ABC News' Rachel Martin and Mary Bruce report:

Struggling to come up with the cash for college? The Obama administration wants to cut out the middle man from federal student loan programs and give students the chance to borrow directly from the federal government, specifically the US Treasury. That’s the thrust of a bill expected to pass on the House floor today. Supporters of the bill say it would save about $87 billion over ten years and increase students' access to low interest loans and grants. But conservative critics say the bill is further evidence that the Obama administration is ushering in an unprecedented level of big government.

“We need competition in the private sector. We don't need to take over this sector like what we did with the automobile industry. Socialism doesn't work. government control doesn't work,” Rep. Dan Burton, R-Ind., said.

But it’s worth pointing out that students are facing more and more challenges in this economic climate, trying to secure loans they can afford. And the existing private-lender school loan system is not without its critics.

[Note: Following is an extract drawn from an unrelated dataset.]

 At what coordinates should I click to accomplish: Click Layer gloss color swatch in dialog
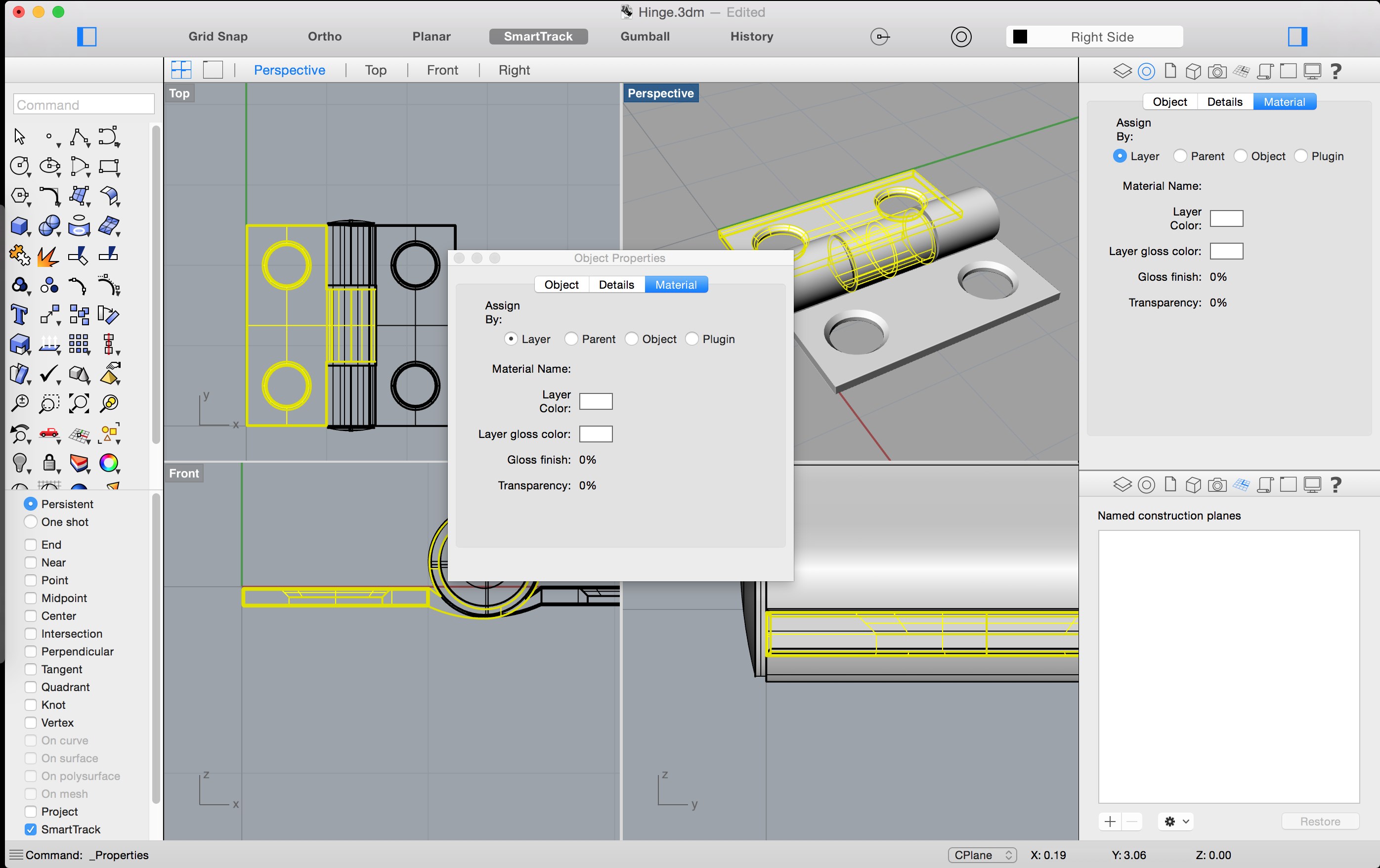[596, 434]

The President addressed the bill today during a health care rally in College Park, Maryland. He said the bill would help simplify financial aid forms and make more money available to more students. “Because you voted for change in November, we’re going to bring change in the House of Representatives today. And then we will take this battle for American schools and America’s working families to the Senate and then I intend to sign his bill into law. Because that’s the change you voted for. That’s the change we’re going to deliver. “

House Speaker Nancy Pelosi spoke out in support of the bill earlier in the week. “Expanding access to higher education is essential to building America's way out of the recession and keeping our nation competitive,” Pelosi said. The Speaker claimed the bill “means that many more students will enter college; that they will graduate with less debt; that the federal loan initiatives that they and their families depend upon are strengthened for decades to come; and that taxpayers will save money."

Administration officials say this bill is a major part of the President’s overall education agenda. But they are prepared for pushback from those in the GOP say this is an unprecedented intrusion of government into the lives of Americans. Here’s how Rep. John Kline, the Senior Republican on the House Education Committee put it:

“The vote we’ll take on student lending is the culmination of a plan set in motion more than a decade and a half ago – and one that bears an eerily strong resemblance to the health care debate that rages on today.” He added “I urge my colleagues to slow down, take a breath, and ask yourself whether another government takeover is what we need right now. I think the answer is a clear no.”